Mais tarde, Johnson falou com o presidente francês Emmanuel Macron sobre a proibição, tendo afirmado que iria resolver o problema "nas próximas horas". O rosto da saída do Reino Unido do clube europeu disse ainda que "estes atrasos só se aplicam a uma percentagem muito pequena de alimentos que entram no Reino Unido.

Na terça-feira, em conversações com as autoridades francesas, o governo britânico admitiu testar os camionistas que se encontram parados e retidos à espera da reabertura da fronteira do túnel do Canal da Mancha.

O rastreio nos portos faz "parte da discussão", declarou a ministra do Interior britânica, Priti Patel, em declarações à Sky News.

Estes desenvolvimentos surgem horas depois de o primeiro-ministro ter voltado atrás no plano para o Natal e cancelado os propósitos de milhões de pessoas, ao colocar Londres e parte do sudeste de Inglaterra no nível mais elevado de restrições, com o comércio não essencial fechado e ordens para os residentes ficarem em casa e não saírem. Estão ainda proibidos contactos com outros agregados familiares durante as festas.
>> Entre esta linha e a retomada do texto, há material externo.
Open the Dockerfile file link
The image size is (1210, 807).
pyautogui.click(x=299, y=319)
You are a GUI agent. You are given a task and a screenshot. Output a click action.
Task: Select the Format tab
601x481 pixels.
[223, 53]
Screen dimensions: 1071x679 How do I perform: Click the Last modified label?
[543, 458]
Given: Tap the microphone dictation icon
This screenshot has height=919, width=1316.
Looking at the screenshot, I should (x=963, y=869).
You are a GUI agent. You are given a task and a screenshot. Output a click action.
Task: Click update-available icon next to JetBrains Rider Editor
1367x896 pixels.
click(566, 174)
Além do Reino Unido, a variante do coronavírus 70% mais transmissível do que a estirpe principal já foi identificada em locais tão diferentes como Dinamarca, Bélgica, Gibraltar, Países Baixos, Itália, Austrália e suspeitas na África do Sul.

Pela voz do chefe das emergências sanitárias Michael Ryan, a OMS contrariou as palavras do ministro da Saúde britânico Matt Hancock, que havia dito que a "situação está fora de controlo". Ryan e outros funcionários da Organização Mundial da Saúde tentaram amenizar a situação dizendo ainda que não há indícios científicos de que a nova estirpe cause uma infeção mais grave ou afete a eficácia dos testes de diagnóstico nem das vacinas.
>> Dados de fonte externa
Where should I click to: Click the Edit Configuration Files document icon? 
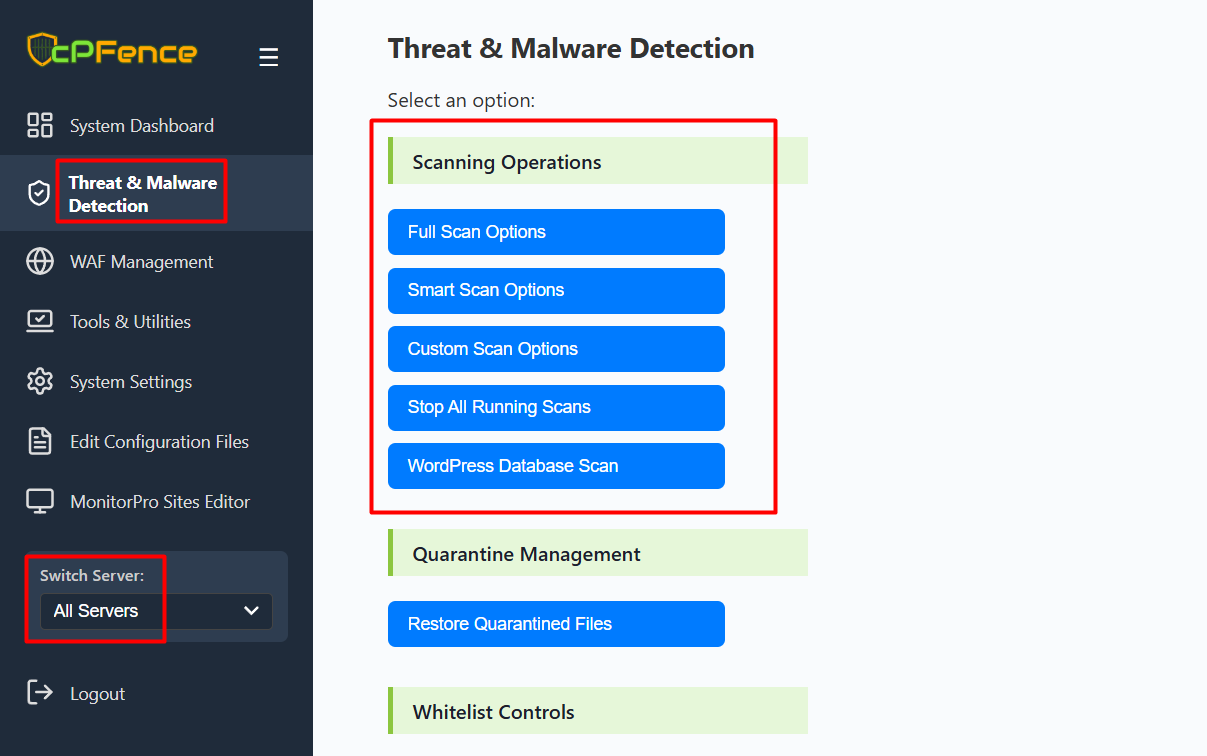(40, 442)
Mas os governos de 40 países responderam com a proibição ou a restrição de voos do Reino Unido na tentativa de conter a variante, o que é uma dor de cabeça adicional em plena época festiva para os viajantes

"É desumano não dar mais atenção às pessoas. O meu namorado está na Turquia, quero voltar para ele", disse Beth Gabriel Ware, uma britânica de 23 anos.

"Basicamente, estou apenas ao capricho deles quanto a quaisquer restrições que decidam impor. Eu poderei ficar literalmente preso aqui", disse Shaun Thompson, um britânico que voou para passar tempo com a família da mulher na Polónia.

Na terça-feira, a Comissão Europeia, que quer uma resposta coordenada a encerramento de fronteiras e restrições de viagens depois do desconcerto que se verificou na primeira vaga da pandemia, recomendou aos estados-membros que levantem as proibições que alguns países impuseram às chegadas do Reino Unido. A prioridade é permitir que as viagens essenciais e o transporte de carga sejam retomados.

"As proibições de voos e comboios devem ser suspensas dada a necessidade de assegurar viagens essenciais e evitar ruturas na cadeia de abastecimento", lê-se numa declaração do executivo da UE.

O mesmo comunicado relembra que as regras de livre circulação com o Reino Unido ainda são válidas até ao final do ano.

No entanto, a Alemanha e a Itália anunciaram que a proibição de voos estende-se até 6 de janeiro e a República da Irlanda até 31 de dezembro.